Venise, 4 novembre 2021 - 55 ans ont passé mais le souvenir est toujours intact et la blessure toujours ouverte. Le 4 novembre 1966, Venise a été presque entièrement submergée par les eaux de la mer Adriatique en tempête. Cette journée a été caractérisée par des conditions météorologiques exceptionnelles qui ont provoqué d'immenses dégâts civils et hydrogéologiques dans toute l'Italie, de la dévastation des montagnes à la crue de l'Arno à Florence. L'eau était si haute qu'il n'y a aucun souvenir d'un précédent épisode de dimensions similaires : il s’agissait de 194 centimètres au-dessus du niveau moyen de la mer. Bien qu'elle reste gravée dans la mémoire des Vénitiens, même la crue plus récente du 12 novembre 2019 n'a pas atteint une telle hauteur, et les événements de 1966 ne se sont pas répétés grâce à 7 centimètres de différence.

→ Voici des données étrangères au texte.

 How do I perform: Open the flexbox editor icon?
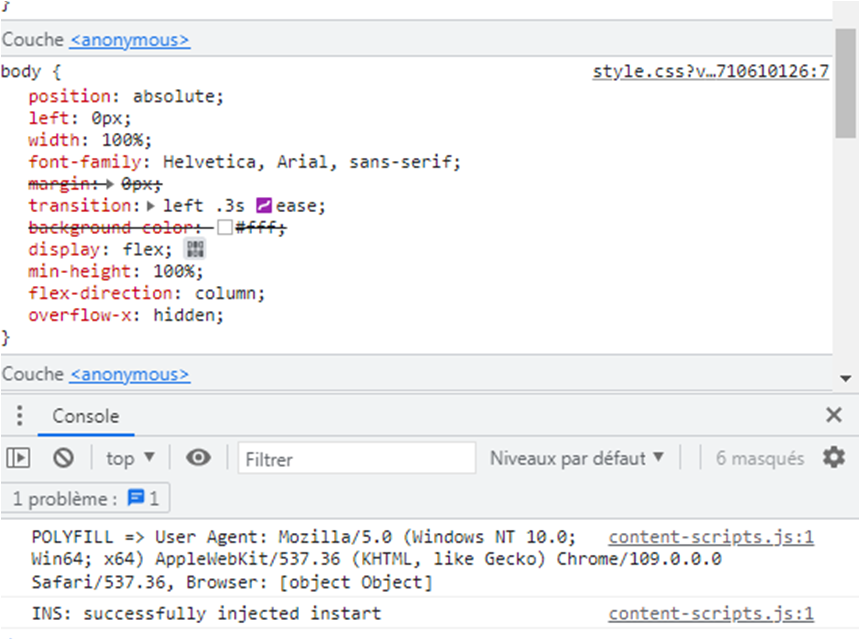pyautogui.click(x=194, y=249)
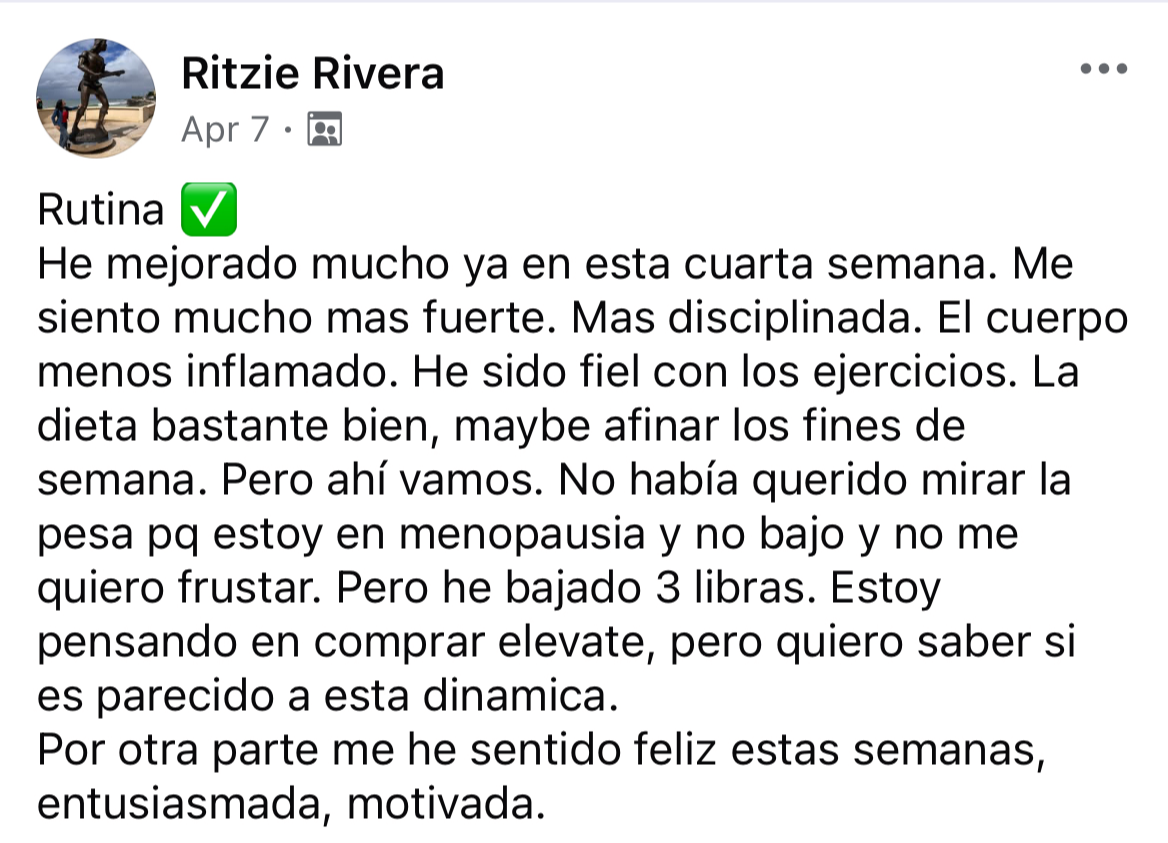Click the word "Rutina" in the post
The width and height of the screenshot is (1168, 843).
click(100, 210)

Le centre historique a commencé à être crue par l’eau dès le 3 novembre à 22 heures : selon les règles astronomiques, la marée devait descendre à 5 heures du matin le lendemain et remonter six heures plus tard. Mais cela ne s'est pas produit. La lagune n'a pas pu drainer l'eau, qui n'est descendue que de quelques centimètres ; donc Venise et les îles sont restées inondées et, vers midi, la marée a encore gonflé. Les téléphones, l'électricité et le gaz dans les maisons ont été coupés. Les bottes auxquelles les Vénitiens étaient habitués ne suffisaient plus, les gens ne pouvaient plus marcher dessus et les rez-de-chaussée disparaissent sous les eaux glacées de la mer et de la lagune.

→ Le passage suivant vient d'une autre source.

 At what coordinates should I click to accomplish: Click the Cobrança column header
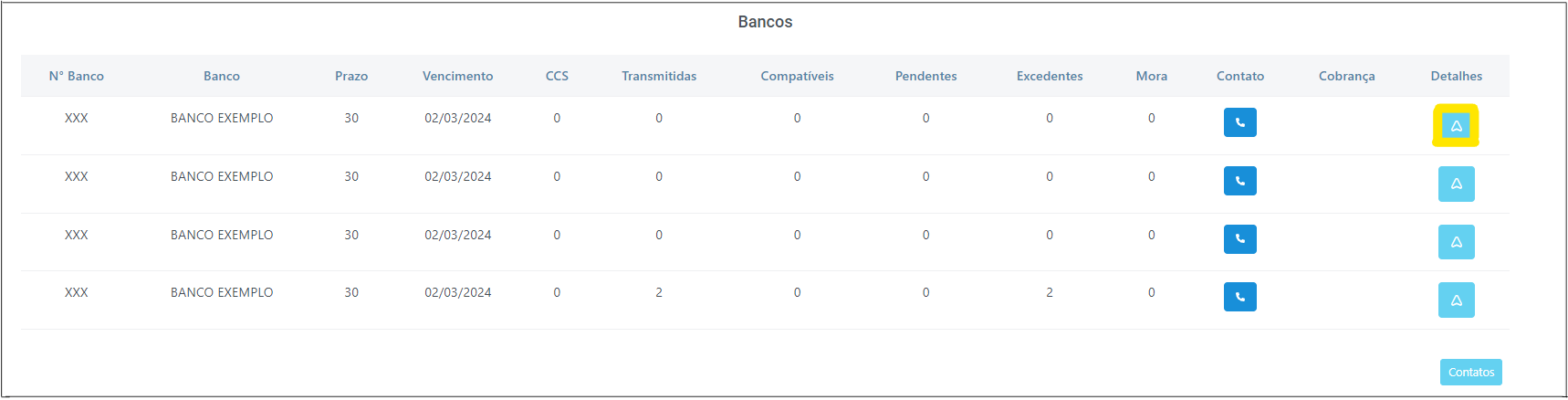pos(1346,76)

Six heures plus tard, à 18 heures, Venise a dû de nouveau faire face à l'épreuve : une fois de plus, au lieu de descendre, la marée a commencé à remonter, bouleversant toutes les règles et traditions. Dans l'obscurité totale, dans un silence assourdissant interrompu seulement par le bruit de la tempête, Venise et les îles ont été dévastées. L'île de Sant'Erasmo, située en face du Lido, a disparu sous des vagues atteignant 4 mètres de haut. Les îles de Murano, Burano et Torcello ont subi le même sort, tandis qu'au Lido et à Pellestrina, les dégâts ont été encore plus importants avec la destruction des Murazzi (l'imposante digue en pierre d'Istrie conçue en 1716 pour défendre les rives de la lagune contre l'érosion marine), dont l'effondrement a contribué à l'inondation du centre historique.

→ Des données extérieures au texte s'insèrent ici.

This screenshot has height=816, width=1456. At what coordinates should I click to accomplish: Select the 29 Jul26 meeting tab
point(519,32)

Et donc l’équilibre qui avait duré 1 600 ans a été interrompu à ce moment-là, dans le désespoir des habitants, incapables de faire face à quelque chose de plus grand qu'eux.
Après 24 heures de domination, ce n'est que vers 21 heures que, contre toute attente, les eaux ont commencé à se retirer. Tout comme elle s'était levée, la marée a quitté la ville, ne laissant derrière elle que dévastation et saleté.